Playwright Rebecca Gilman’s masterful script weaves one-line zingers into a tapestry of realistic scenes showing the interplay of academic and personal politics with the dean’s professional actions. The character who seems closest to understanding Sarah’s perspective is a campus police officer (Anthony Dangerfield). Professor Collins (David Rabinow), Sarah’s patronizing former lover, along with status-conscious Dean Kenney (Lida McGirr), and tweedily pompous Dean Strauss (Fred Robbins) show a credible disregard for the needs and wants of students as they hasten to put on a “campus forum thingy” and preserve the school’s reputation.

Meanwhile, Greg Sullivan (Ron Rittinger) effuses eagerness to start a group called Students for Tolerance, especially if he can include it on his resumé for law school. Sophomore Patrick Chibas (Carlos Folgar) resents Sarah’s recommendation that he represent himself to the scholarship committee as “Hispanic” rather than “Nuyorican.” The already high dramatic tension rises another notch in the second act, when the racial slurs’ perpetrator gets caught, and Sarah finally speaks out about her own feelings on race and racism.

Gilman avoids the common earnest-young-playwright trap of trying to answer the questions she brings up.
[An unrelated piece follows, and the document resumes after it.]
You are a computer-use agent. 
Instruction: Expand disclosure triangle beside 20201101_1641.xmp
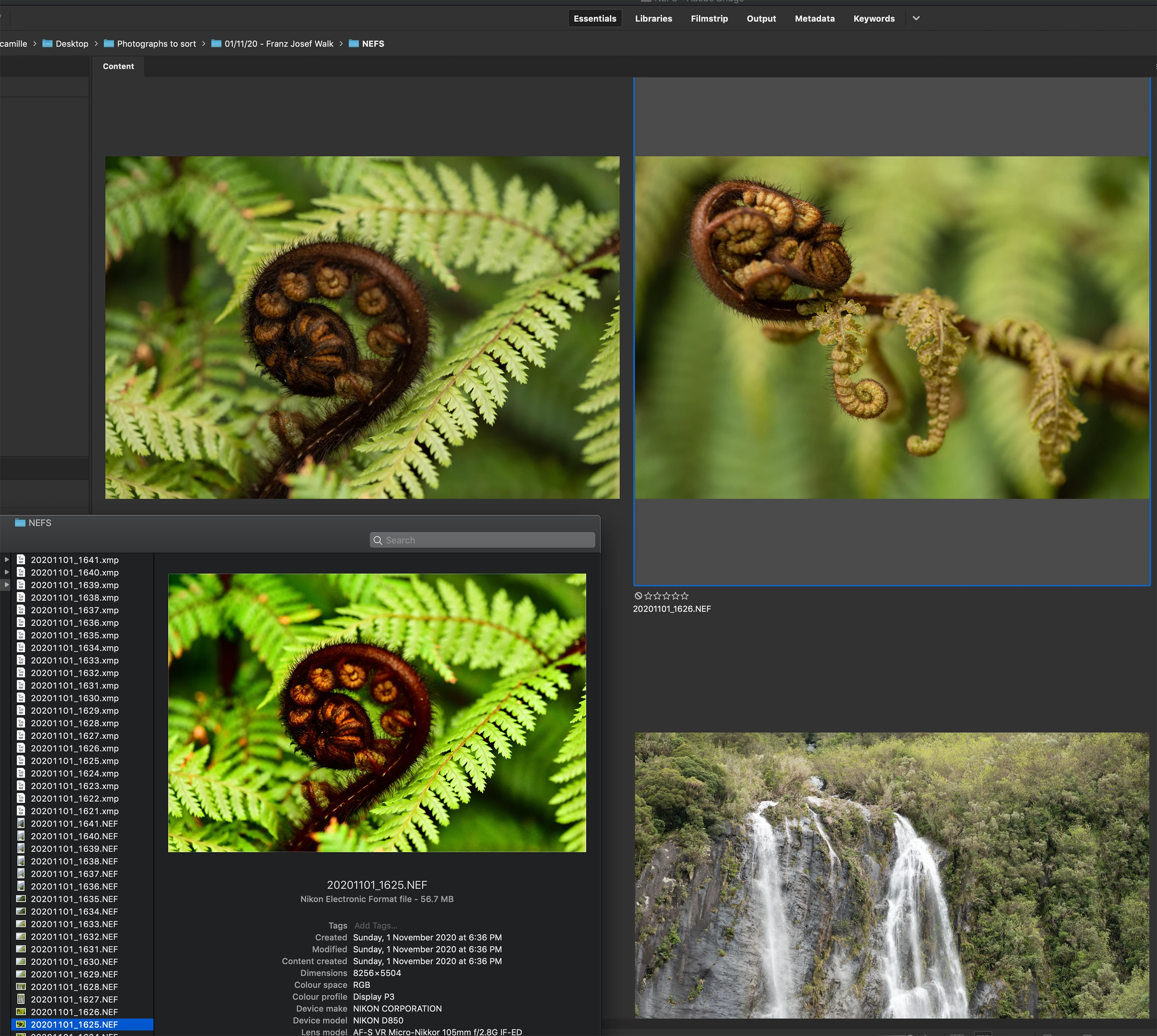pos(7,559)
The characters constantly force themselves, one another and the audience to question when liberalism is really a mask for intolerance.
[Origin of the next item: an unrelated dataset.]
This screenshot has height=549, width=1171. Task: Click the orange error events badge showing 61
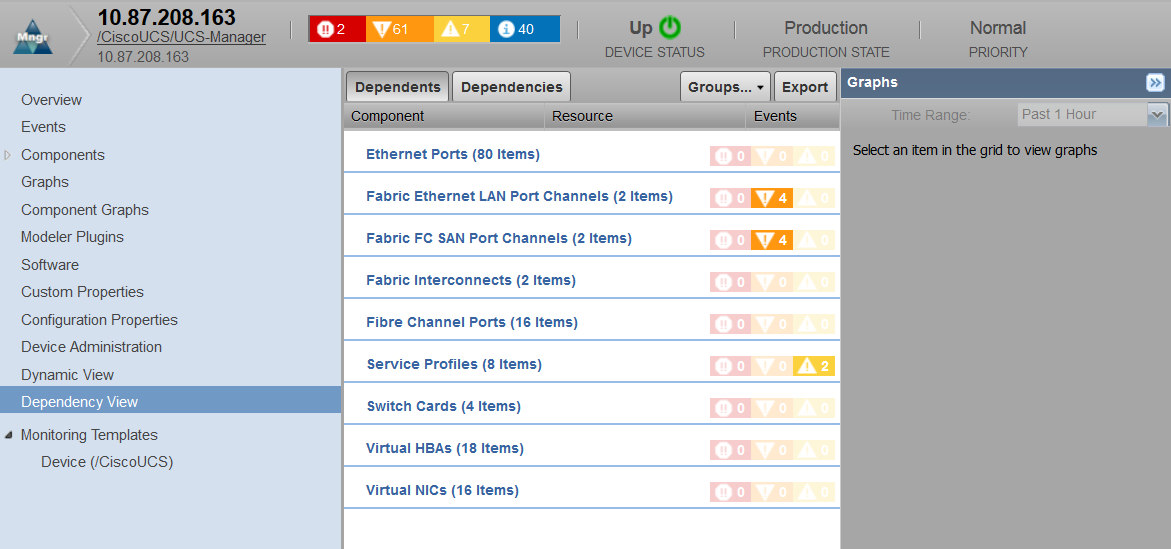click(391, 29)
Watching this powerful fictional account, I found myself recalling long-buried wounds and making new mental connections among the bigotries I’ve seen, felt and tried to address. I graduated from a tensely divided Virginia high school, made a hobby of staffing the gay table at college diversity fairs and spent two years Teaching for America, so bridging cultural divides is clearly a priority for me, but I think this show also reaches out to those who have addressed such issues less directly, perhaps over years of half-listening to the political correctness debate. Spinning Into Butter (the title refers to the story of Little Black Sambo, told by Dean Strauss as an attempted metaphor for Belmont’s plight) shows how talking about racial differences is sometimes a laudable end result, sometimes a beginning, and sometimes, if done badly, worse than nothing at all.
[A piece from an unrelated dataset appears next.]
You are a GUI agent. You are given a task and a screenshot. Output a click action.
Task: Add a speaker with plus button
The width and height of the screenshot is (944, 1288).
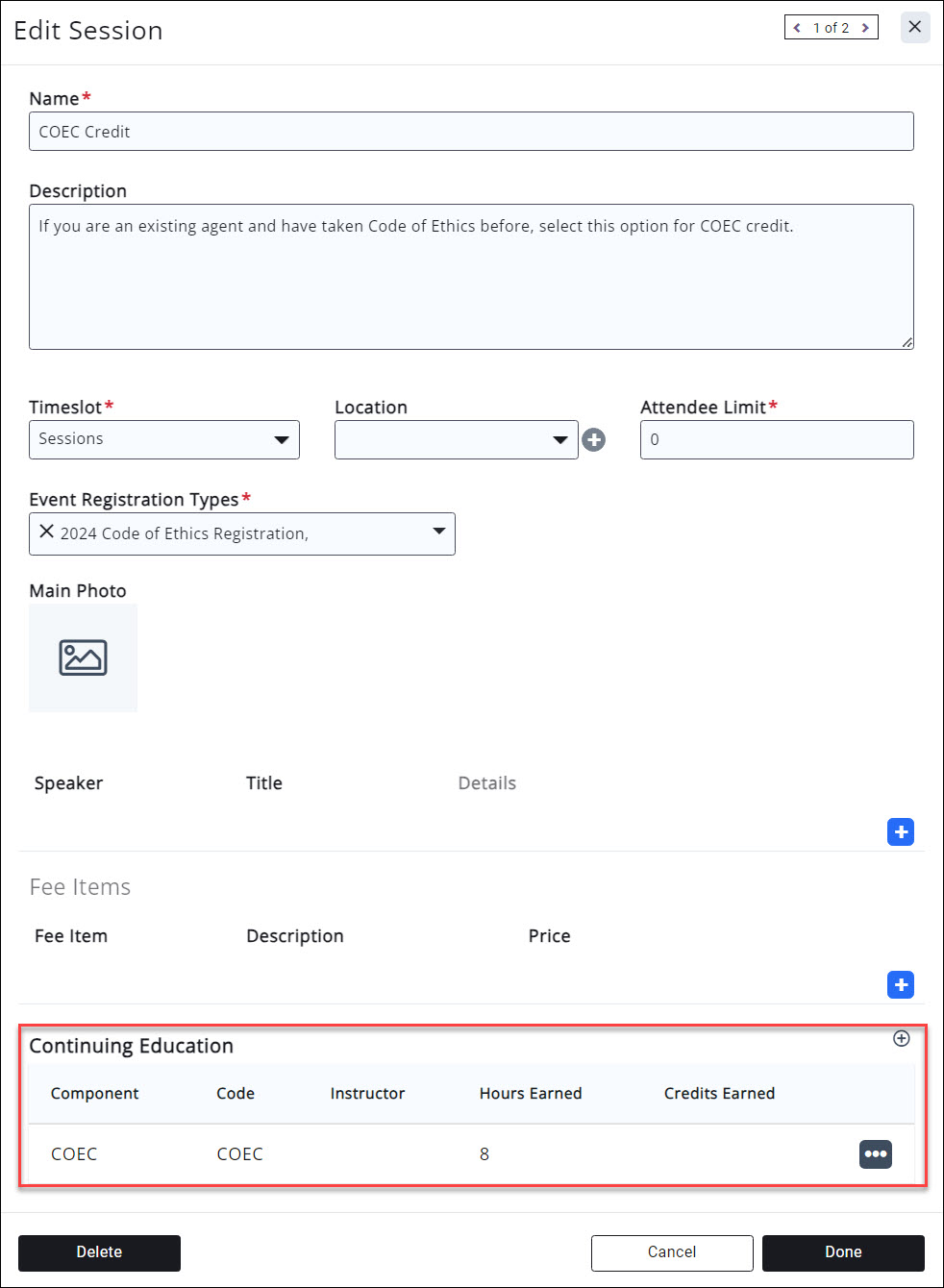tap(901, 832)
The Cooperative’s actors are well-cast and highly competent. Sarah broods at her desk very well, though her intensity of reaction to both friends and foes seemed a little lacking in the first third of the play. Professor Collins speaks so quickly when agitated that I missed bits of Gilman’s powerful dialogue. Greg Sullivan could be many of my 1L classmates. Perhaps the strongest performance came from Folgar as the angry young man of color. However, since all the other characters (and actors) in this show are white, I was troubled by the sensation that Carlos was speaking for all non-whites at Belmont, and that distinctions of perspective among African-Americans, Latinos, and other ethnic groups were being eluded.

The play premiered in 1999, but has already been performed at Lincoln Center, at London’s Royal Court Theatre and several other American venues. Gilman received the Roger L. Stevens Award from the Kennedy Center Fund for New American Plays for Spinning Into Butter, which she wrote with a grant from the Goodman Theatre in Chicago.

The multitalented director of Spinning Into Butter, Lesley Chapman, also serves as artistic director for the company, answers the phone and sometimes works the concession stand at intermission. The set, comprising Sarah’s sparse office and decorated by Alicia Gregoire, remains constant throughout the thirteen scenes of the play. Three small risers place the audience closely around the stage. This intimacy, however, was disturbed several times by music and sirens from outside. I had been excited about venturing into the swath of north Somerville previously seen only during the cab ride from the airport, but this faded after urban bustle disrupted my dramatic experience — and especially after I realized my bike had been stolen off a signpost during the show.

Despite the anguish it caused me, I was really glad I saw Spinning Into Butter. I recommend it to anyone for whom talking about race has ever led to guilt or shame or sorrow, to anyone wondering what the life of university deans is really like, and to anyone seeking an impetus to serious thought with a few laughs along the way.